Patient compliance with the treatment requirements and emotional response to the process will have an impact on the length of their survival. Because of advanced treatment methods, patients in each of the stages and tumor grades have survived the disease and gone on to live productive lives.
Throat Cancer Stages
All cancers are assigned stages of development of the disease to provide a guideline for treatment plans and ways to communicate between medical professionals and patients. Five-year throat cancer survival rates are directly affected by the stage to which the disease has developed.

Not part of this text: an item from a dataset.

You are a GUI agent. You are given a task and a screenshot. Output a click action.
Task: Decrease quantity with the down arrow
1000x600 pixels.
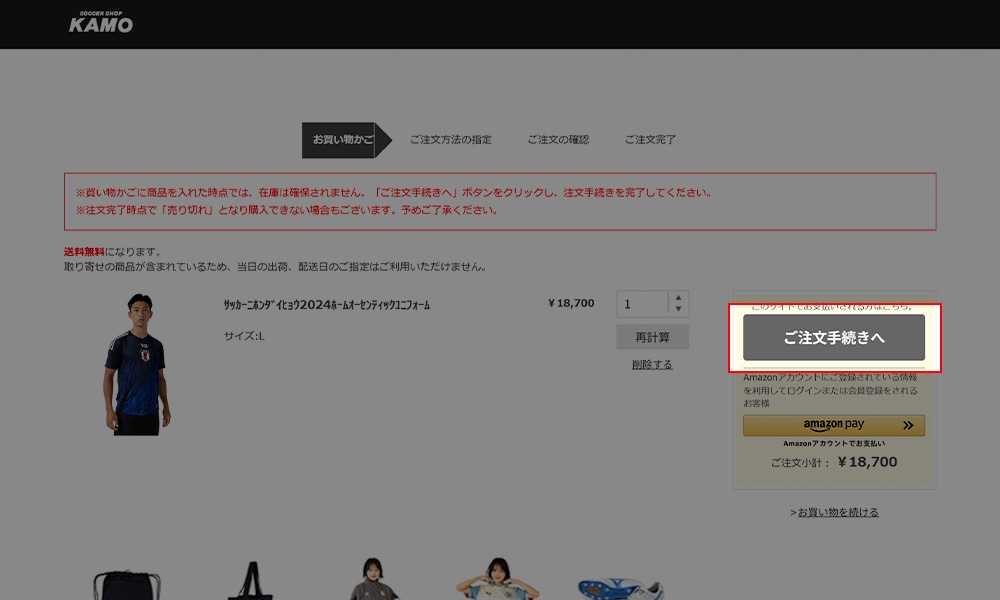coord(678,309)

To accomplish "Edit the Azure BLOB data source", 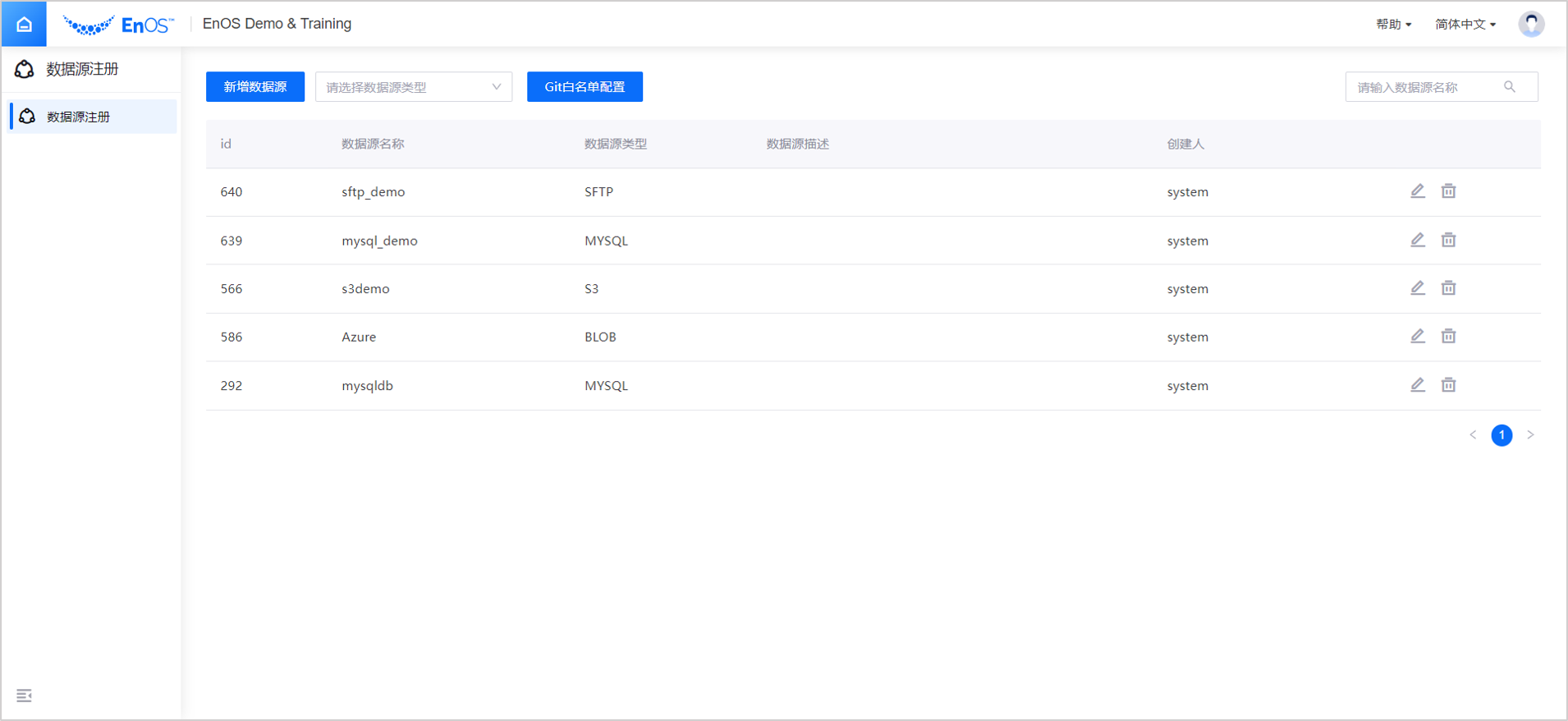I will pyautogui.click(x=1417, y=336).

|Stage||TNM||Description||5 Year Relative Survival Rates|
|0||Tis/N0/M0||Carcinoma in situ, which means the tumor is localized. The tumor has not penetrated the regional lymph nodes. No distant metastases, which means other areas of the body do not contain cancerous cells.||98%|
|1||T1/N0/M0||The tumor is less than 1 inch in diameter. Regional lymph nodes do not appear to be involved, and there are no distant metastases.||90%|
|2||T2/N0/M0||The tumor is between 1 and 2 inches in diameter. Regional lymph nodes remain uninvolved. There is no evidence of distant metastases.||75%|
|3||T3/N0/M0||The tumor is more than 2 inches in diameter. The regional lymph nodes do not appear to be involved and there are no distant metastases.||60%|
|T3/N1/M0||The tumor is more than 2 inches in diameter and one lymph node has been affected.|
|4||Any T/Any N/M1||The tumor has spread to surrounding tissues including the mouth and lips. Multiple lymph nodes are involved on one or both sides of the throat.||30%|
Treatment Options for Throat Cancer
- Chemotherapy – Consistent treatment using drugs that will destroy cancer cells and reduce proliferation. This course of treatment will precede radiation therapy.
- Radiation therapy – Various types of high-energy X-ray are used to kill the cancerous cells.
- Surgery – This procedure is meant to physically remove the tumor and any surrounding tissues that are affected by the cancer.
Males suffer from throat cancer approximately five times more often than females. Adults between the ages of 55 and 65 years are the most common victims. Early diagnosis is the key to treating the disease to improve the throat cancer survival rate for the patient. Treatments in the early stages are less invasive and patients have a higher quality of life after battling the disease.